# [STATED PROBLEM]
Turn every line of the records below into a Markdown table with the columns Row and Line text. Number the rows in order and leave out blank lines.

————

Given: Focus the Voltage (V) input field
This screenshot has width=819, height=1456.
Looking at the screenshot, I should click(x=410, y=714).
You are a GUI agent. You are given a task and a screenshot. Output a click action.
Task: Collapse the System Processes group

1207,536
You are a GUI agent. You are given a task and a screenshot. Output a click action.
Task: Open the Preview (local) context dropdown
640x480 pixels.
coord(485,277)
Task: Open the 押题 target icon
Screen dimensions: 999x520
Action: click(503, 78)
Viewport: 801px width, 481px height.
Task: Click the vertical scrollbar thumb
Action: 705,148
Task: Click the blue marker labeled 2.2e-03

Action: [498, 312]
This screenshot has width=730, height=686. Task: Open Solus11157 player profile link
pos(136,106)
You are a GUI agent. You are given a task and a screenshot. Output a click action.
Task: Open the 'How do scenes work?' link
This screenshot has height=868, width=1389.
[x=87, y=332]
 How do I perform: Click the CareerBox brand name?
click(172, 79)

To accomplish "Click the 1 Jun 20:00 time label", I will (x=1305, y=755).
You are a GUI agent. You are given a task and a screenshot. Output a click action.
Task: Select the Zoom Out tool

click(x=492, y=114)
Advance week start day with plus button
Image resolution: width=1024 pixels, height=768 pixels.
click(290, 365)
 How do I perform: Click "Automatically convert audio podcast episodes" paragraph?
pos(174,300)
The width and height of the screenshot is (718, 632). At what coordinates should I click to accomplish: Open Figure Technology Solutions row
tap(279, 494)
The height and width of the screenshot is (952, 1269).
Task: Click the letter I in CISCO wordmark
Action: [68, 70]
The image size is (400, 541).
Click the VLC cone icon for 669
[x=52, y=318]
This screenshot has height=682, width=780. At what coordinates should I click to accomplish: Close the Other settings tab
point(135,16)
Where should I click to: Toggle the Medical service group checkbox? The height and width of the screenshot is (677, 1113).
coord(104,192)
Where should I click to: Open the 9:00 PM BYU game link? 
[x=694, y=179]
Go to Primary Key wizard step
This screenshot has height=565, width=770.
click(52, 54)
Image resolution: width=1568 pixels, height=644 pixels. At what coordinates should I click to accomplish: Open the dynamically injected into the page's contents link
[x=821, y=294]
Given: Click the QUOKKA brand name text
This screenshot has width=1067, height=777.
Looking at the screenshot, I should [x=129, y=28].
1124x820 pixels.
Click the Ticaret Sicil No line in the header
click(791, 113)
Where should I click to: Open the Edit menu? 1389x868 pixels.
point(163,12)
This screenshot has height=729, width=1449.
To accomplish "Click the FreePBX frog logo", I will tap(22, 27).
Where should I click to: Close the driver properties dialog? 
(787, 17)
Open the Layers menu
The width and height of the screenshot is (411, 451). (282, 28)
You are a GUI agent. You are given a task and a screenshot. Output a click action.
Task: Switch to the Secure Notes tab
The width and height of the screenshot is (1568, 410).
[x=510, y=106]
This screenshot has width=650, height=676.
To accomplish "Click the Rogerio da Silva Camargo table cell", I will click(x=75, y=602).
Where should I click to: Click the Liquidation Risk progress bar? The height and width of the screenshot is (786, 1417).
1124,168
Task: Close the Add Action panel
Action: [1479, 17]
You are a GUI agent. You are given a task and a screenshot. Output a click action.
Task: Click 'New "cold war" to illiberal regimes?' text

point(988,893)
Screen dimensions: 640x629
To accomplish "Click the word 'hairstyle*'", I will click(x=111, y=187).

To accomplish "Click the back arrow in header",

————

# [FULL RESPONSE]
| Row | Line text |
|---|---|
| 1 | Given: Focus the Voltage (V) input field |
| 2 | This screenshot has width=819, height=1456. |
| 3 | Looking at the screenshot, I should click(x=410, y=714). |
| 4 | You are a GUI agent. You are given a task and a screenshot. Output a click action. |
| 5 | Task: Collapse the System Processes group |
| 6 | 1207,536 |
| 7 | You are a GUI agent. You are given a task and a screenshot. Output a click action. |
| 8 | Task: Open the Preview (local) context dropdown |
| 9 | 640x480 pixels. |
| 10 | coord(485,277) |
| 11 | Task: Open the 押题 target icon |
| 12 | Screen dimensions: 999x520 |
| 13 | Action: click(503, 78) |
| 14 | Viewport: 801px width, 481px height. |
| 15 | Task: Click the vertical scrollbar thumb |
| 16 | Action: 705,148 |
| 17 | Task: Click the blue marker labeled 2.2e-03 |
| 18 | Action: [498, 312] |
| 19 | This screenshot has width=730, height=686. Task: Open Solus11157 player profile link |
| 20 | pos(136,106) |
| 21 | You are a GUI agent. You are given a task and a screenshot. Output a click action. |
| 22 | Task: Open the 'How do scenes work?' link |
| 23 | This screenshot has height=868, width=1389. |
| 24 | [x=87, y=332] |
| 25 |  How do I perform: Click the CareerBox brand name? |
| 26 | click(172, 79) |
| 27 | To accomplish "Click the 1 Jun 20:00 time label", I will (x=1305, y=755). |
| 28 | You are a GUI agent. You are given a task and a screenshot. Output a click action. |
| 29 | Task: Select the Zoom Out tool |
| 30 | click(x=492, y=114) |
| 31 | Advance week start day with plus button |
| 32 | Image resolution: width=1024 pixels, height=768 pixels. |
| 33 | click(290, 365) |
| 34 |  How do I perform: Click "Automatically convert audio podcast episodes" paragraph? |
| 35 | pos(174,300) |
| 36 | The width and height of the screenshot is (718, 632). At what coordinates should I click to accomplish: Open Figure Technology Solutions row |
| 37 | tap(279, 494) |
| 38 | The height and width of the screenshot is (952, 1269). |
| 39 | Task: Click the letter I in CISCO wordmark |
| 40 | Action: [68, 70] |
| 41 | The image size is (400, 541). |
| 42 | Click the VLC cone icon for 669 |
| 43 | [x=52, y=318] |
| 44 | This screenshot has height=682, width=780. At what coordinates should I click to accomplish: Close the Other settings tab |
| 45 | point(135,16) |
| 46 | Where should I click to: Toggle the Medical service group checkbox? The height and width of the screenshot is (677, 1113). |
| 47 | coord(104,192) |
| 48 | Where should I click to: Open the 9:00 PM BYU game link?  |
| 49 | [x=694, y=179] |
| 50 | Go to Primary Key wizard step |
| 51 | This screenshot has height=565, width=770. |
| 52 | click(52, 54) |
| 53 | Image resolution: width=1568 pixels, height=644 pixels. At what coordinates should I click to accomplish: Open the dynamically injected into the page's contents link |
| 54 | [x=821, y=294] |
| 55 | Given: Click the QUOKKA brand name text |
| 56 | This screenshot has width=1067, height=777. |
| 57 | Looking at the screenshot, I should [x=129, y=28]. |
| 58 | 1124x820 pixels. |
| 59 | Click the Ticaret Sicil No line in the header |
| 60 | click(791, 113) |
| 61 | Where should I click to: Open the Edit menu? 1389x868 pixels. |
| 62 | point(163,12) |
| 63 | This screenshot has height=729, width=1449. |
| 64 | To accomplish "Click the FreePBX frog logo", I will tap(22, 27). |
| 65 | Where should I click to: Close the driver properties dialog?  |
| 66 | (787, 17) |
| 67 | Open the Layers menu |
| 68 | The width and height of the screenshot is (411, 451). (282, 28) |
| 69 | You are a GUI agent. You are given a task and a screenshot. Output a click action. |
| 70 | Task: Switch to the Secure Notes tab |
| 71 | The width and height of the screenshot is (1568, 410). |
| 72 | [x=510, y=106] |
| 73 | This screenshot has width=650, height=676. |
| 74 | To accomplish "Click the Rogerio da Silva Camargo table cell", I will click(x=75, y=602). |
| 75 | Where should I click to: Click the Liquidation Risk progress bar? The height and width of the screenshot is (786, 1417). |
| 76 | 1124,168 |
| 77 | Task: Close the Add Action panel |
| 78 | Action: [1479, 17] |
| 79 | You are a GUI agent. You are given a task and a screenshot. Output a click action. |
| 80 | Task: Click 'New "cold war" to illiberal regimes?' text |
| 81 | point(988,893) |
| 82 | Screen dimensions: 640x629 |
| 83 | To accomplish "Click the word 'hairstyle*'", I will click(x=111, y=187). |
| 84 | To accomplish "Click the back arrow in header", |